TOUR operator Thomas Cook has said the impact of unrest in the Middle East and North Africa would be worse than expected as holidaymakers avoided destinations in Egypt, Tunisia and Morocco.
Europe’s second-biggest travel firm said yesterday it expected around £35m to be knocked off its profits in the second half of the year, worse than its initial projection of £20m.
The impact has been compounded by challenging trading conditions in the UK, where Thomas Cook said it expected its performance to be worse than last year as inflation, unemployment and fears of higher interest rates hit sentiment.

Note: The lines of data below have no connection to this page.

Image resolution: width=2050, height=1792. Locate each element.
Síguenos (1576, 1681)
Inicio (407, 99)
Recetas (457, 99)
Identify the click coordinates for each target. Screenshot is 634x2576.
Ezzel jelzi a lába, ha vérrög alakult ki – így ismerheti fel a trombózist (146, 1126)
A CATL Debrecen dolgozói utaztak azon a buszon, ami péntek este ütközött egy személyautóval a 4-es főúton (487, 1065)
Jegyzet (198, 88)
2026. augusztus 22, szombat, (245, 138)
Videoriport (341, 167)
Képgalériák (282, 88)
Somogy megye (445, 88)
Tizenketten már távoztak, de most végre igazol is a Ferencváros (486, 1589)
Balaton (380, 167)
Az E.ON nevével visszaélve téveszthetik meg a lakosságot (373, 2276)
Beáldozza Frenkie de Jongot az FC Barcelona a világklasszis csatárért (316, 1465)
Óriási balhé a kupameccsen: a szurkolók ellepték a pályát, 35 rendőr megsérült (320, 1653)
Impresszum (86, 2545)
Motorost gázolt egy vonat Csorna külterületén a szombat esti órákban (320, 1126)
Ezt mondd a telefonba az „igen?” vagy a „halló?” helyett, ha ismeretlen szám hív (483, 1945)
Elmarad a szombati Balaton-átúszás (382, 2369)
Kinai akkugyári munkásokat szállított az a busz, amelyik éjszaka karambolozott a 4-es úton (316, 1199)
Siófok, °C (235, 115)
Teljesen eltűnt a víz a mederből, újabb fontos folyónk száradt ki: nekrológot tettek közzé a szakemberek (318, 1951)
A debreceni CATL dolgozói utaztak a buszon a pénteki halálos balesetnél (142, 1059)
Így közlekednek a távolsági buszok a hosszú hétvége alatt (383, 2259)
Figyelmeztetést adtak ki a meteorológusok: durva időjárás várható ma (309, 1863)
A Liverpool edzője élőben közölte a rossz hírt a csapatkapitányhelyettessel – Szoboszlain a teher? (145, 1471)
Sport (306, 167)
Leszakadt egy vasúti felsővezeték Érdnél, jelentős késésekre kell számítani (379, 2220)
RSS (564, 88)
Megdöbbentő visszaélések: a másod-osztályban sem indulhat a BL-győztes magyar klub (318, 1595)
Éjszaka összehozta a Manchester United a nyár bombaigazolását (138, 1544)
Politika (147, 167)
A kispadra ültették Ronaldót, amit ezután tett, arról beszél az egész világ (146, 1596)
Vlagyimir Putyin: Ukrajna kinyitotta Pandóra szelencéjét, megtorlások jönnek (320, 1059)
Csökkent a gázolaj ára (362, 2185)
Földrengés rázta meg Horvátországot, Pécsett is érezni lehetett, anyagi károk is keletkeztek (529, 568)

The company has been offering cut-price deals in Britain to stimulate demand but still expects its results in the UK to be worse than last year. Chief executive Manny Fontenla-Novoa said: “It’s tough in the UK but you put on top of that what the UK’s facing -- a really tough economic climate. I certainly don’t foresee an upturn in consumer confidence right now.”
The group is looking to ease the drop in demand for trips to the Middle East by offering holidays to other destinations such as Turkey and Spain and has also targeted £30m of cost savings this year through a restructuring that includes more than 500 job cuts.
The group currently expects to offer around 60 per cent of its original programme of holidays to Egypt, Tunisia and Morocco but said that number could be cut further if the political situation does not improve. Thomas Cook said travel restrictions to Egypt and Tunisia had resulted in about 160,000 cancellations.
The cost of the disruption in the second quarter was £22m.
Rival TUI Travel’s chief executive Peter Long, who is due to report results today, has said the company is factoring in a hit of up to £40m each year from conflict and natural disasters to reflect the uncertain situation across the globe.